学校英文法では、動詞の現在時制、動詞の現在形の意味・用法を次のように扱っている。
(1)Betty seems to be sad.(現在の状態)
(2)His son goes to a famous school. (現在の習慣)
(3)Snow falls in winter. (一般的真理)
(4)I name this ship the Queen Elizabeth.(現在の行為――遂行動詞)
(5)Our train arrives at ten. (未来に起こる事柄)
(6)When spring comes, the cherry trees will blossom. (時・条件を表わす副詞節中)
(7)LIONS WIN VICTORY!(新聞の見出し)
(8)The center fielder catches the ball. He throws it to the home plate. (実況中継など)
(9) The battle began. The soldiers in front advance and throw grenades into the trenches of their enemy. Immediately after them heavy tanks attack with their main guns.(歴史的現在)
                                    (フロンティア英文法 研究社)
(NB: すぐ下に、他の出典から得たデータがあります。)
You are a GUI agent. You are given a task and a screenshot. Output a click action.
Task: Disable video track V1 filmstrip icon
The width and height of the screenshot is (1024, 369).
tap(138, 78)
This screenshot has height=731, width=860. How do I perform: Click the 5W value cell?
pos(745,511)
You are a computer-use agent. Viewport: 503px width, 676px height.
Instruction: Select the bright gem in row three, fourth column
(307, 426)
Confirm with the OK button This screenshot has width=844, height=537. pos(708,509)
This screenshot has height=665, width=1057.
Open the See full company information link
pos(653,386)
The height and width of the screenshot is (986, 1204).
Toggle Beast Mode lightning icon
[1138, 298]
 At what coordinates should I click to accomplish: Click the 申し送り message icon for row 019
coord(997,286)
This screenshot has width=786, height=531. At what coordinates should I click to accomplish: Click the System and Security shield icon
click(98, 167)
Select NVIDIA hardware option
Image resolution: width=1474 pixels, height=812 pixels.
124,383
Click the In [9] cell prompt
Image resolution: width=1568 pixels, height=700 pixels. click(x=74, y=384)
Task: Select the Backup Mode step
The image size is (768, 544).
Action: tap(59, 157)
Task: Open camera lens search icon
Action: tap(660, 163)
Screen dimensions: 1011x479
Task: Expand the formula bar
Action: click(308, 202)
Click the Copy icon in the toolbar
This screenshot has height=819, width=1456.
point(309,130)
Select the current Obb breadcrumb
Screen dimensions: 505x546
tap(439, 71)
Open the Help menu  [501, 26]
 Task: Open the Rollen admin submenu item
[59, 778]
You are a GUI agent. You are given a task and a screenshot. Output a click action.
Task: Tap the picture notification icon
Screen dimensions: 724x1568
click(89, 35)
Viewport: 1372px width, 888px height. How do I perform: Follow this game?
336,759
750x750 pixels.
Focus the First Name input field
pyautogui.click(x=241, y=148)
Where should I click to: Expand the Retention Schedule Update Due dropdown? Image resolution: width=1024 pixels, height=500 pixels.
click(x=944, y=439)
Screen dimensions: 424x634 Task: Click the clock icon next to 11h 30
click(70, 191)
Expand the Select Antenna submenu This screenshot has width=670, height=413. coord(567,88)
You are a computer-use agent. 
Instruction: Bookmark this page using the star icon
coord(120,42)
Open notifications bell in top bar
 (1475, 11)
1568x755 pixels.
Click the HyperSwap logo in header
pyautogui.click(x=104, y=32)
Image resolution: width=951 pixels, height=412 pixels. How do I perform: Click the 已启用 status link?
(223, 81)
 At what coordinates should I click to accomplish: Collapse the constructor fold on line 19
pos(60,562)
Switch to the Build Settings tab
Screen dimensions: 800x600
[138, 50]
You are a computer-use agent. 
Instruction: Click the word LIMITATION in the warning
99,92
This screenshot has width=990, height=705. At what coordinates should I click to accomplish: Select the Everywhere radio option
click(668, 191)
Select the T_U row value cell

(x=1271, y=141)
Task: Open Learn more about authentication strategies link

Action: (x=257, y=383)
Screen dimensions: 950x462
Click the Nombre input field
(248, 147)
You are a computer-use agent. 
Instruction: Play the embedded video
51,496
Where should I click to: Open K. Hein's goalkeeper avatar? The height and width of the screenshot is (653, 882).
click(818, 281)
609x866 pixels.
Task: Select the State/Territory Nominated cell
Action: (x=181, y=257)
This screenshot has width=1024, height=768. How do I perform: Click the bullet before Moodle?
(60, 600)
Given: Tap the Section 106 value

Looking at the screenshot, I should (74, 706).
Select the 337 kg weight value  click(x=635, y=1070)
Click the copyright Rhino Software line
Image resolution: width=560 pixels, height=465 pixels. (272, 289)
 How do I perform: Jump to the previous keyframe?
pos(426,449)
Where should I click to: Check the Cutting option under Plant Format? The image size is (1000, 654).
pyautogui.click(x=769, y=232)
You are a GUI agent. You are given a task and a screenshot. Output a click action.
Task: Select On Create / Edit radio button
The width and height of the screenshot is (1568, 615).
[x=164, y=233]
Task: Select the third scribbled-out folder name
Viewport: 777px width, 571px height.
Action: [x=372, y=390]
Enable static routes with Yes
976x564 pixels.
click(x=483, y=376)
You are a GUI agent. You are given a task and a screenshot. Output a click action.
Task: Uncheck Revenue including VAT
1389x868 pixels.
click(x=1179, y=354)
  一見すると、多様な意味が存在するようにも見られるが、本発表では、それぞれの意味を横断するかたちで、英語話者に共通した認知的基盤・動機付けが存在することを確認し、認知言語学の観点から動詞の単純・現在形(現在時制)を中心に考察を試みたい。基本的には、Langacker(1987、1991など)のDynamic Usage Based Model, Bybee(2007など)のFrequency Model,池上(2003,2004,2006など)の主観性、水口(1993,1995など)の認知の程度(特殊化の程度)を基調に論を進め、subjectification, type-frequency, token-frequency, figure-ground, degree of specialization等の認知言語学的道具立てを縦横無尽に駆使して、英語動詞の単純・現在形(現在時制)の認知的メカニズムを紐解き、その動機付けを論じることになる。構造は単純に見える動詞の現在形(現在時制)を用いた構文には、複雑かつナイーブな認知基盤が存在していることを見ていくことになる。しかし、理論による理論の議論というよりはむしろ、実例に即しながら、学校英文法への寄与を念頭において具体的かつ実用的な話を心がけたい。


 

★ 10月英語学シンポジウム (平成19年10月20日)

  [司会]  塚本 聡 (文理学部准教授) 

  [シンポジウム]  『語をとらえる』    

 [梗概]  

         司会 文理学部准教授 塚本 聡

はじめに

 中学、高校を通して英語を学習する際には、名詞、冠詞や動詞など品詞についての言及があり、また、辞典にも当然のごとく品詞区分が記載されている。例えば、ウィズダム英和辞典(第2版)によれば、以下の10品詞が提示されている。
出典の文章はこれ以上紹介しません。